About this exercise - Only the lines of the data holding the string "agent" need to be returned.

Data excerpts -
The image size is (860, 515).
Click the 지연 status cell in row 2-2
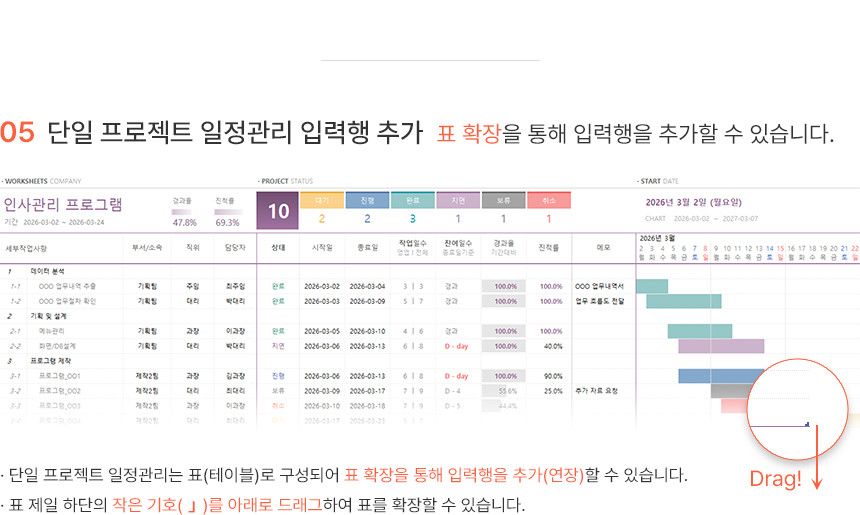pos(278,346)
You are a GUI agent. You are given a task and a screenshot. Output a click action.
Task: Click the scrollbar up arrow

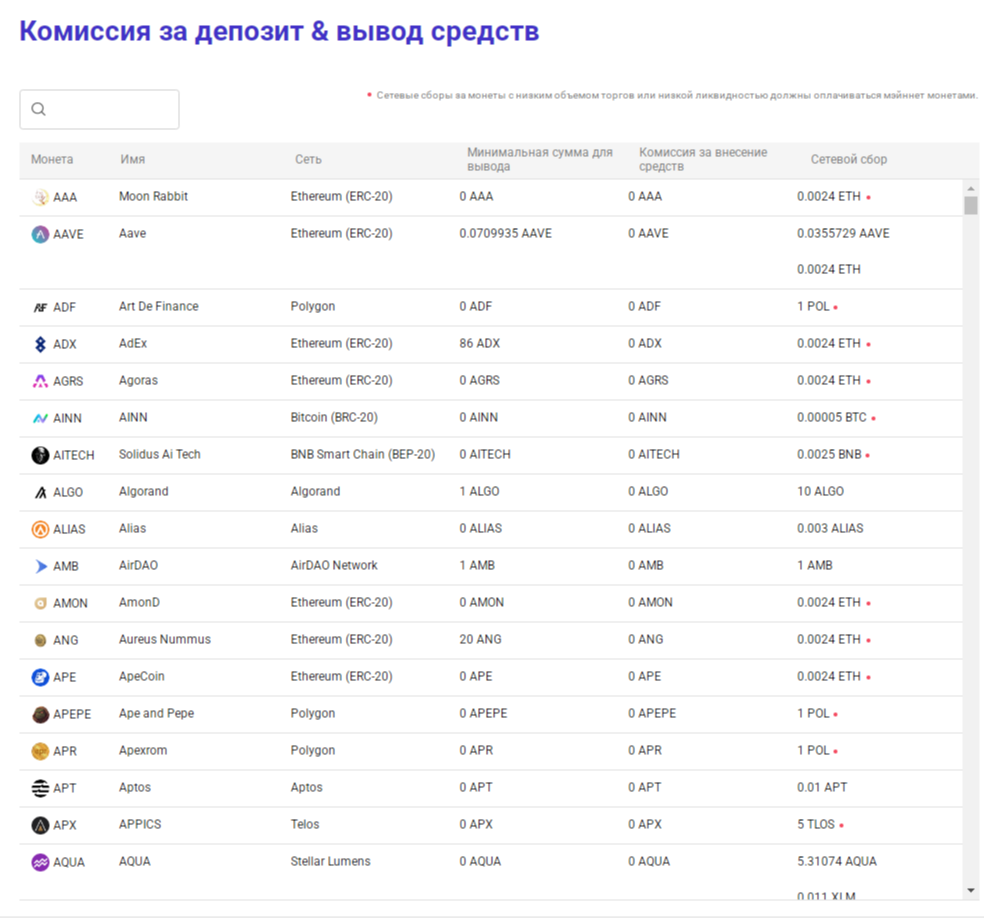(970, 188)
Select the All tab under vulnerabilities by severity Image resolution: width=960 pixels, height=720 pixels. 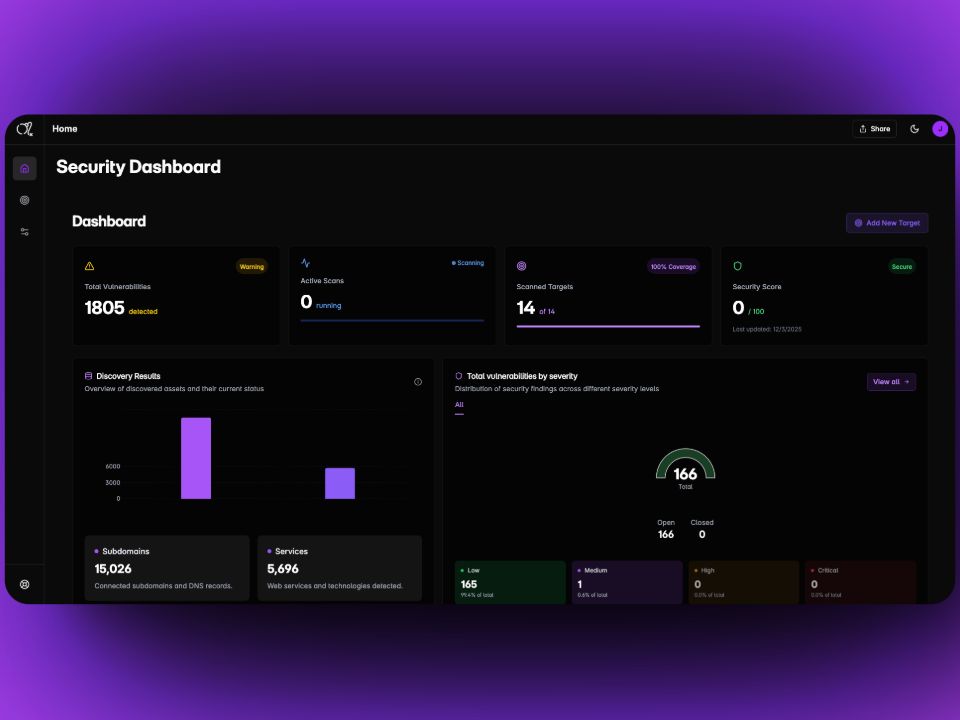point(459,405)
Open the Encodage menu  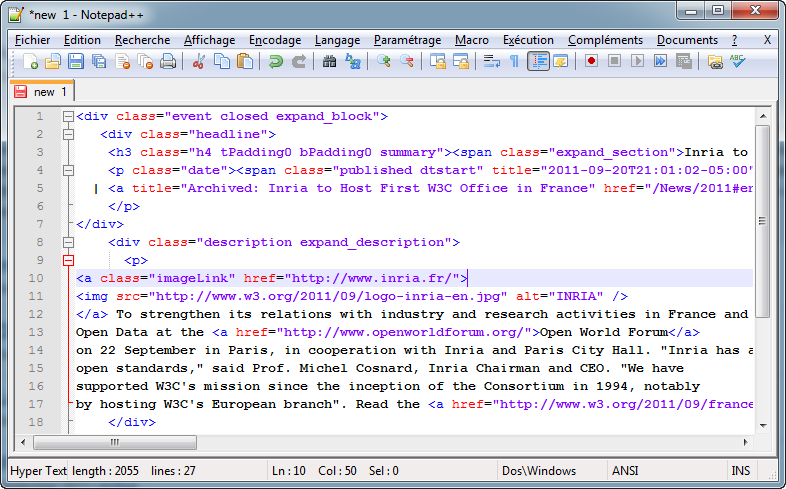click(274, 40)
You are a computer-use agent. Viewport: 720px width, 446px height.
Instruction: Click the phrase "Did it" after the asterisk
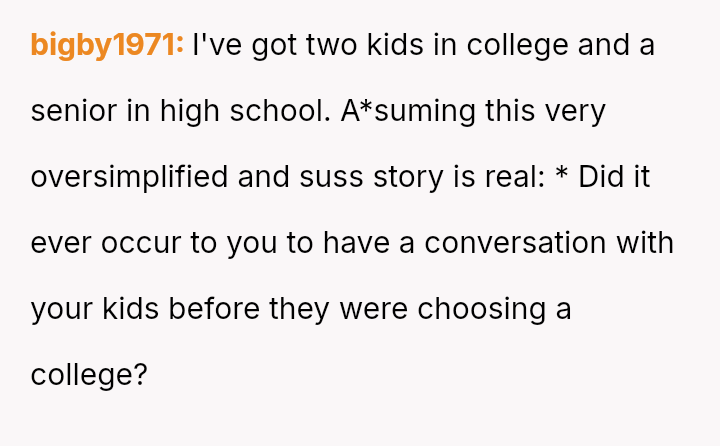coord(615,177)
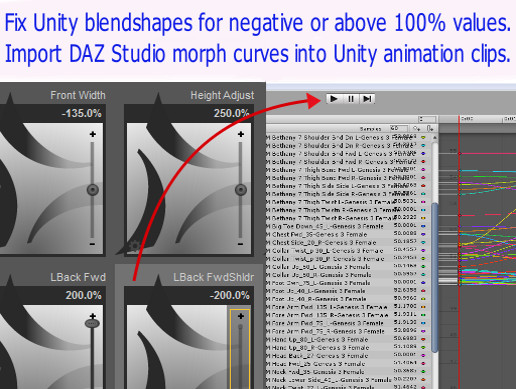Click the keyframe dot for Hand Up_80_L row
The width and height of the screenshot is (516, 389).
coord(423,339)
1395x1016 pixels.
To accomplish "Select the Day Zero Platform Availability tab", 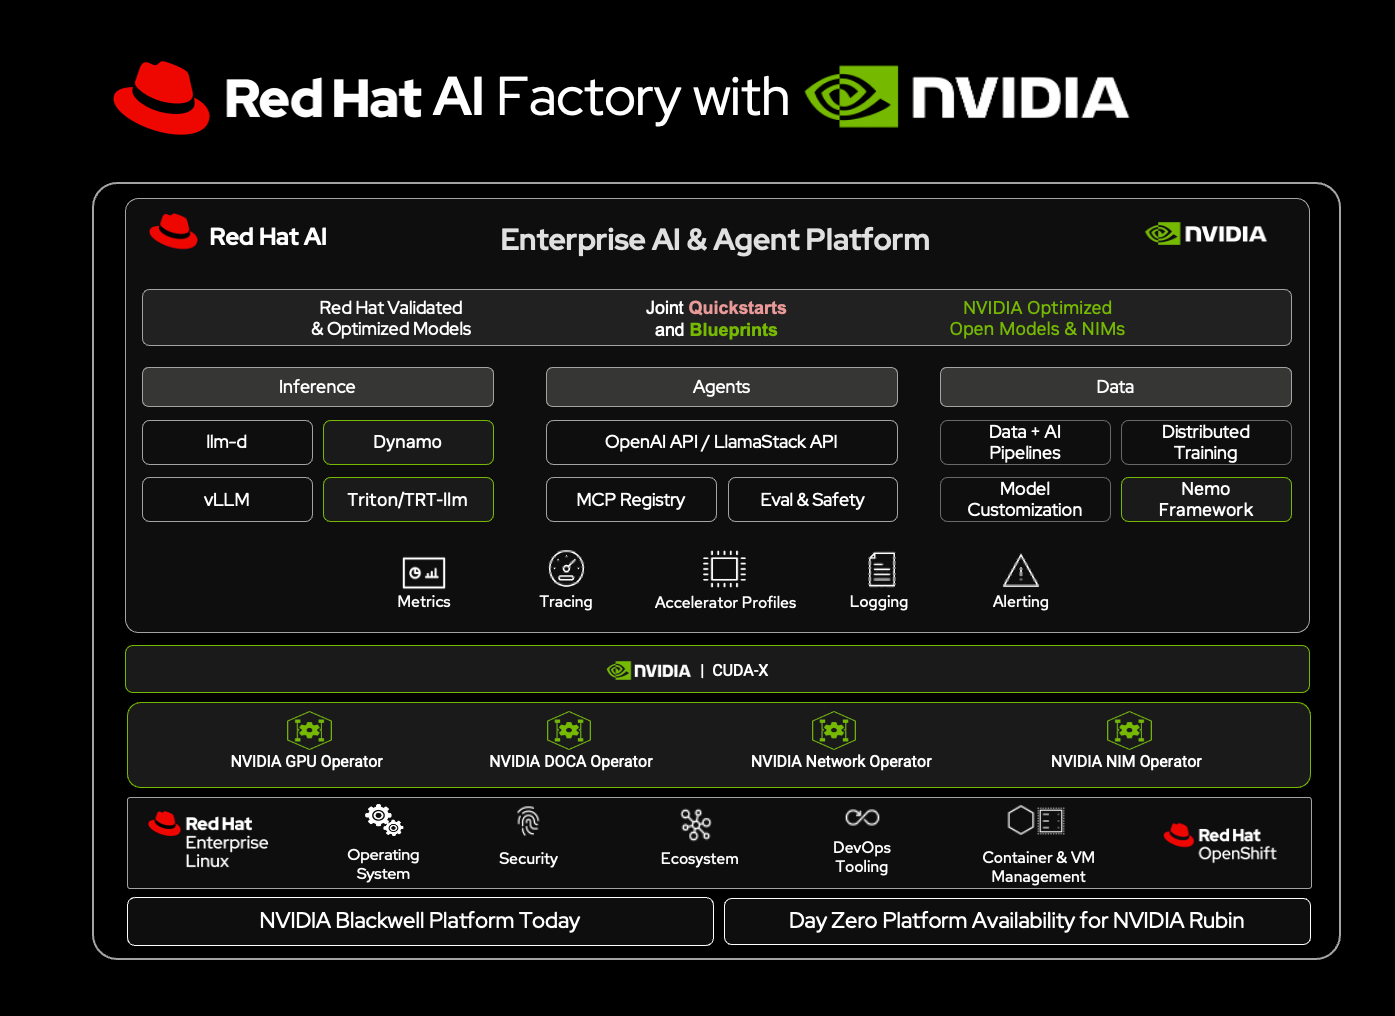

Result of the exercise -
You are a GUI agent. You are given a task and a screenshot. Output a click action.
You are a computer-use agent. Viewport: 720px width, 446px height.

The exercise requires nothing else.